By Dr. Bonifacio Ramos
Director of the SMU Research Center

Dr. Bonifacio Ramos, Director of the SMU Research Center, presented a paper entitled The Question of Nation in the ‘Ilokanized’ Regions: The Expansion of Linguistic and Cultural Experiences and the Consolidation of the Sense of Ili/Pagilian during the International Conference on Postcolonial Praxis: Theories, Cultural Practices and Movements for the Global South, at the University of the Philippines, Diliman, Quezon City, on July 21-23, 2010. His paper was part of the Panel entitled, “Problematizing the ‘National’ in National Cultural Practices” which included Dr.
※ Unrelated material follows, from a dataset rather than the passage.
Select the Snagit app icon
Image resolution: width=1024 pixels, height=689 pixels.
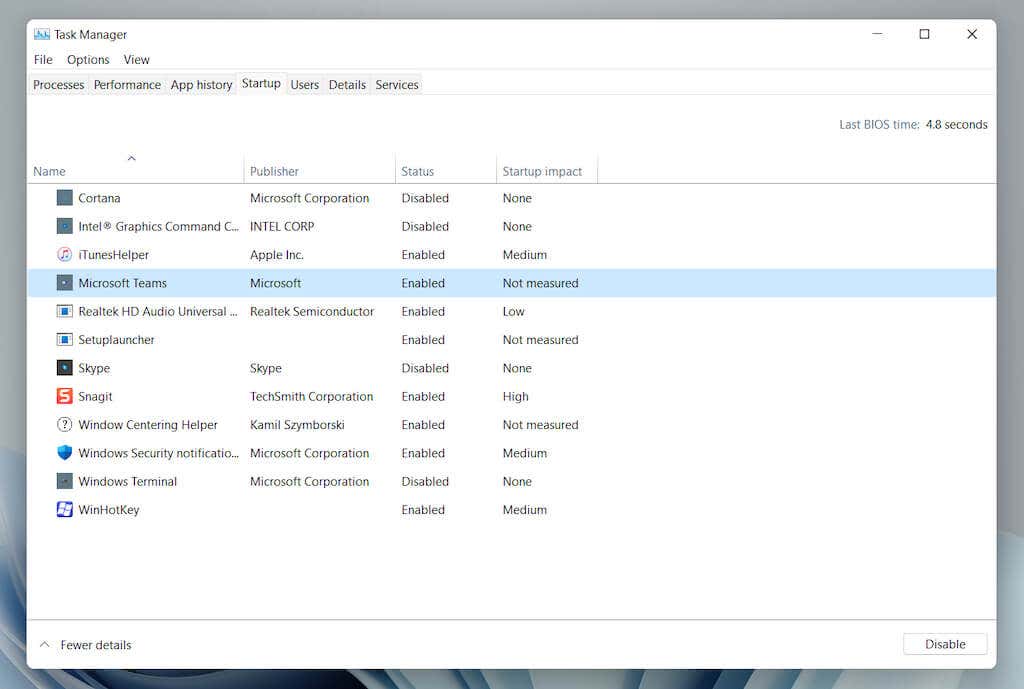click(65, 397)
Aurelio Solver Agcaoli of the University of Hawaii at Manoa, whose paper was entitled Interrogating Philippine Nationalism, Subverting the ‘National’, ‘Nationalist’, and Hegemonic Cultural Practices.
Ramos’ paper argued that the ili/pagilian (homeland/nation) are proofs of the living political imagination of peoples in Northern Luzon. This political imagination, while mediated by the Ilokano language as a lingua franca in Region 2 and the Cordillera Administrative Region, transcends language to account a plurality of cultural experiences that celebrates difference while at the same laying down the groundwork for solidarity and subsidiarity – or solidarity based on subsidiarity. These are dynamics that are absent in the current national cultural practices of the Philippines, practices that ‘sing about a homeland for all’ but a homeland, in truth, only for those in the center and for those who share the values of that center. The paper questions these practices and problematizes the conception of ‘nation’ based on that center’s political epistemology.
On the other hand, Agcaoili’s paper argued that the current cultural practices that privilege, entitle, and demonize non-Tagalog/non-Manila-centered practices by resorting to labeling are anti-people, Fascistic, and undemocratic. Using the frame of cultural nationalism and diversity, the paper proves that the claim to the ‘national’ and the ‘nationalist’, claims that are legally accorded to all linguistic and cultural expressions and practices from the center, is a claim that is based on an unnecessary fiction of ‘national language’ and ‘national culture’ that are both based on an unfortunate legal fiction that bastardized and made illegitimate the linguistic and cultural expressions from the other non-Tagalog/non-Manila parts of the homeland. The practice of ‘national artist’ award and the deluge of popular media forms are both extensions of the same logic of the national language that is at best, an extension of the (il)logic of the center of power. The need to say otherwise—to subvert this unethical claim—is not only required by social justice but also by cultural democracy. In the end, the Philippine Nation must be understood as ‘a nation among nations’.